To engage in derivative trading is to venture into pirate-infested seas, an environment in which hedge fund trading has swelled to the point of creating “new kinds of risk and play[ing] a major role in the meltdown of the world’s financial system.” Moreover, because of the foolish 1999 repeal of the Glass-Steagall Act--the Depression-era legislation of 1933 that separated commercial banking from investment banking--our largest banks may still take our deposits, continue to rely upon government protection of losses through the F.D.I.C., yet now freely gamble it all by steering into these risky, pirate-infested seas. From the point of view of the American public, this is like chartering a relaxing cruise, only to have the ship’s captain steer a course through the Gulf of Aden and the Straits of Malacca.
|Pirate skiffs alongside a merchant ship|
|Achilles Macris, JPMorgan Chase, London office|
|Boaz Weinstein, Saba Capital Management|
In Azam Ahmed’s article about Weinstein, “The Hunch, the Pounce, and the Kill,” I direct you in particular to paragraphs 18-23, in which he describes a conference at JPMorgan’s New York offices in February. It was here that Weinstein essentially set the bait that hooked and landed “the London Whale.” OK, please forgive this shift of metaphors from piracy to fishing, but I hope we can agree that these two activities share a lot more besides their aqueous environment.
|Beached Whale (no picture available of Bruno Iksil)|
|An example of the salty observation of our ex-Vice-President|
|21st century pirates|
Previously, when a big ship (read JPMorgan) needed to sail through dangerous waters, it could fall back on the protection of naval fleets (read government regulations). Unfortunately, decades of greedy manipulation had reduced the effectiveness of such protection. In this case, besides the repeal of Glass-Steagall, American banks had successfully lobbied for deregulation ever since 1980: the Depository Institutions Deregulation and Monetary Control Act of 1980; the Garn-St. Germain Depository Institutions Act of 1982; the rabid and counterintuitive deregulatory movement cultivated by Alan Greenspan’s Ayn-Rand-inspired, free-market philosophy; the appointment of Wendy Gramm as chairperson of the U. S. Commodities Futures Trading Commission, which led to the exemption of swaps and derivatives from all regulation (not to mention her subsequent seat on the Enron regulation board); and, after Glass-Steagall fiasco of 1999, the SEC ruling that investment banks could determine their own net capital.

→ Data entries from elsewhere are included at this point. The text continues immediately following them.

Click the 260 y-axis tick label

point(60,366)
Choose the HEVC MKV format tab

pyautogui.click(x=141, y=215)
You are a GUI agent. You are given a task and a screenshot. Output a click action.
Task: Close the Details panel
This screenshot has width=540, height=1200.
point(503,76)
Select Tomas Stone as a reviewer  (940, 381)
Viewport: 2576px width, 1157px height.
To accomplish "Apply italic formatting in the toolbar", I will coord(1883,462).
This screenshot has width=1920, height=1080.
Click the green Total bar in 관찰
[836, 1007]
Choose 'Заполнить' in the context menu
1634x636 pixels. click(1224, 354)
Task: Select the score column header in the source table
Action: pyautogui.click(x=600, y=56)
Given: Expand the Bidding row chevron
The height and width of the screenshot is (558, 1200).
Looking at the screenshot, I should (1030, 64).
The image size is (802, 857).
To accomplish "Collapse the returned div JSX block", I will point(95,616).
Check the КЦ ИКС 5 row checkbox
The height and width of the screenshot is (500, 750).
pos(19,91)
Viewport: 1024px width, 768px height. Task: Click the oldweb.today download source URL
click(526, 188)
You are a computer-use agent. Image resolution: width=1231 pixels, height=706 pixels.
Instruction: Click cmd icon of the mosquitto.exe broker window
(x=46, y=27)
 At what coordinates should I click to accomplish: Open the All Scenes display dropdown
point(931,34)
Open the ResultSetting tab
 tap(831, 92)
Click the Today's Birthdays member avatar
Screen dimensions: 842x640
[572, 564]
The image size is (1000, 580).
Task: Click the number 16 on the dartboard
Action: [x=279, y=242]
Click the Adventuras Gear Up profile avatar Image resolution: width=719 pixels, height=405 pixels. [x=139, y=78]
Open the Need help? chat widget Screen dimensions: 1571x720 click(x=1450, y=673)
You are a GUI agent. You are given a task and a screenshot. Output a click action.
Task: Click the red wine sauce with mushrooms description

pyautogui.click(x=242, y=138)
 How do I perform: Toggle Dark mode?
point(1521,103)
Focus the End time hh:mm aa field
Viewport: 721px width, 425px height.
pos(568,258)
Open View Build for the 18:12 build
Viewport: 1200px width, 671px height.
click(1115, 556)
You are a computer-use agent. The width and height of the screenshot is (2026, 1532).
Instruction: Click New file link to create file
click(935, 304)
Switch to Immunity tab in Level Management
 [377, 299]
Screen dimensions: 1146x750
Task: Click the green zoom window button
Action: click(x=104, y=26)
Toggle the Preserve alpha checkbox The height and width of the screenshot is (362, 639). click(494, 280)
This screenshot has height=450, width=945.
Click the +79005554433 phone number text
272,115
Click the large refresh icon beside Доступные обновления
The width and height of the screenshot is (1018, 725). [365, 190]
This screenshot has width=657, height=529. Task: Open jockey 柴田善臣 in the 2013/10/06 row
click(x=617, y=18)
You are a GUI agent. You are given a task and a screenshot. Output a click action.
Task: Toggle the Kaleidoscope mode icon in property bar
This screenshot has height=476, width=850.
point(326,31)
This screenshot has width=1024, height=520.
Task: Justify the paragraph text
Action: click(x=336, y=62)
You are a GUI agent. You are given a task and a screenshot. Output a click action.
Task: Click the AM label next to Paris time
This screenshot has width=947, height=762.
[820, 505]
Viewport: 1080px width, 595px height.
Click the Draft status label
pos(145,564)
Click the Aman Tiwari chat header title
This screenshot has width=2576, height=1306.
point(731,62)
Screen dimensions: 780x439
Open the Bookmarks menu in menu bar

Emboldened by these acts, our big banks felt that they ruled the seas and were invulnerable. No one could impede their progress, and they could take all the risks they wanted with impunity. In fact, even as they greedily pressed for still more deregulation, by this past year our four biggest banks (JPMorgan Chase, Citigroup, Bank of America, Goldman Sachs) “held roughly 95 percent of the industry’s total exposure to derivatives.” This is not where banks should be.
|Jamie Dimon, chairman, president, CEO of JPMorgan Chase|
The best we can hope for is for Barack Obama to be re-elected and for Democratic gains in both the House and the Senate. Obama at least understands how the repeal of Glass-Steagall encouraged “a winner take all, anything goes environment that helped foster devastating dislocations in our economy,” as he told an audience at Cooper Union in March of 2008.
Mitt Romney, on the other hand, seems clueless as to any historical connections between what happened in the last few months at JPMorgan Chase and our deregulation. His only comment so far was that “this was a loss to shareholders and owners of JPMorgan and that’s the way America works. Some people experienced a loss in this case because of a bad decision. By the way, there was someone who made a gain.” Is this man for real? What insanity!
As Romney sees things, just as long as someone makes money, everything is all right. God help us. If Romney becomes our next President, he will continue to push for more deregulations of the banks, and that will create the conditions for another financial crisis. Our pirates have clearly shown that our big banks have no idea how to safely navigate the economic oceans of our world. And with continuing blunders, such as this most recent one by JPMorgan Chase, our big banks have done nothing to earn that blind faith that a Mitt Romney or most of the Republican establishment still put in them.